It has been used increasingly to treat muscle strains and chronic tendinitis in the heel, knee and elbow.  While some early responses have been favorable, there has not been much follow-up data or research available to assess its efficacy.  In the August edition of the American Journal of Sports Medicine reports on one-year follow-up for the use of PRP in chronic Achilles tendinopathy.

The study was a double blind randomized placebo-controlled study using 54 patients (age 18-70) who had chronic tendinopathy 2-7 cm proximal to the Achilles tendon insertion (minimum of 2 months).  They were randomized and given PRP or a saline injection in addition to an eccentric training program.  Keep in mind recent research has indicated the efficacy of eccentric training to treat chronic tendon problems.

In this intervention, patients were given the injection with ultrasonagraphic guidance.  After the injection, theyw ere told to avoid sports for 4 weeks.  In week 2, they preformed a stretching program.  Then all participants began a 12 week eccentric exercise program.  Follow-up was done at 6, 12 and 24 weeks by one researcher, while another blinded researcher did the one-year follow-up.  Clinical and ultrasonagraphic follow-up was done at each interval.

Results

At the 1 year follow-up, there was no clinical or sonagraphic benefit of PRP. This matches the findings at 6 months as well.  One other radnomized studly looking at tennis elbow did find a statistical significance when they compared PRP to a corticosteroid injection at 1 year, instead of a placebo injection.  Another key factor or difference is one area is load bearing and the other is not.

**TASK LIST**
1. How many patients took part in the study described in the excerpt on PRP for chronic Achilles tendinopathy?
2. Proceed with the excerpt on PRP for chronic Achilles tendinopathy, picking up after its final sentence.

**DATA SHOWN**
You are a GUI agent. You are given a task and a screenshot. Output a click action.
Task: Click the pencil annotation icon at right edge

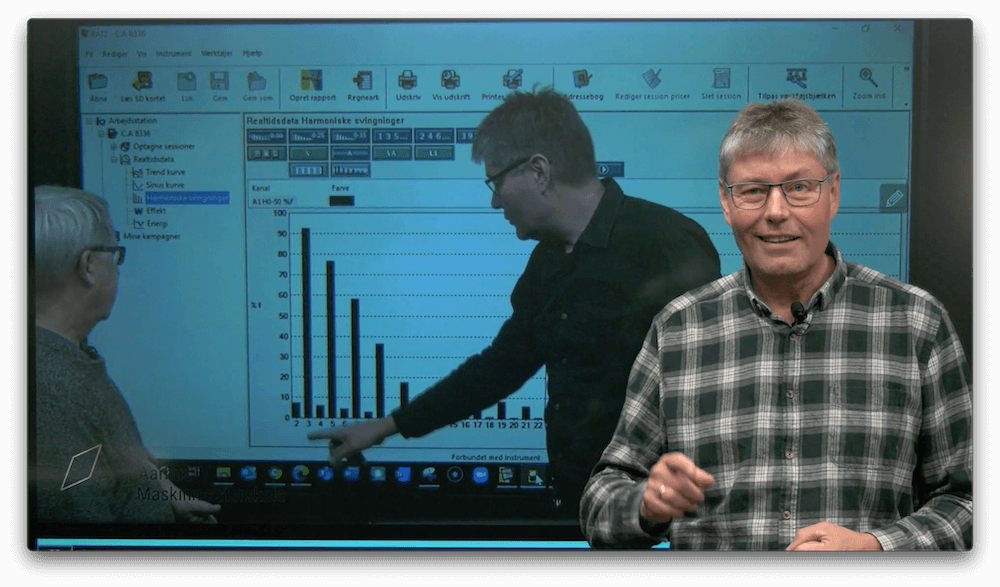(894, 198)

**RESPONSES PER TASK**
1. 54 patients, aged 18 to 70.

2.
In reviewing this study, it should be noted that not only was pain reduction not statistically greater, nor was there any added positive tendon structure changes noted using the PRP.  With that said, the looming issue with this treatment intervention is that variables like platelet count, injected volume. number of injections, preactivation and the presence of leukocytes are not always the same across studies, and they were not determined within this study either.

The takeaway here is that there appears to be no added benefit from PRP with chronic Achilles tendinits.  However, there is no known negative side effect associated with trying it either.  I think the hardest part is scaling back activity and being patient enough to overcome these injuries.  In my experience, they often require soft tissue massage, rolling, stretching, eccentric loading, relative rest, and a very specific return-to-activity plan based 100% on the tissue and pain response of the patient.

Time and future research will continue to tell us more about PRP.  I think we may find that different growth factors and treatment options may evolve that do in fact speed regeneration and healing.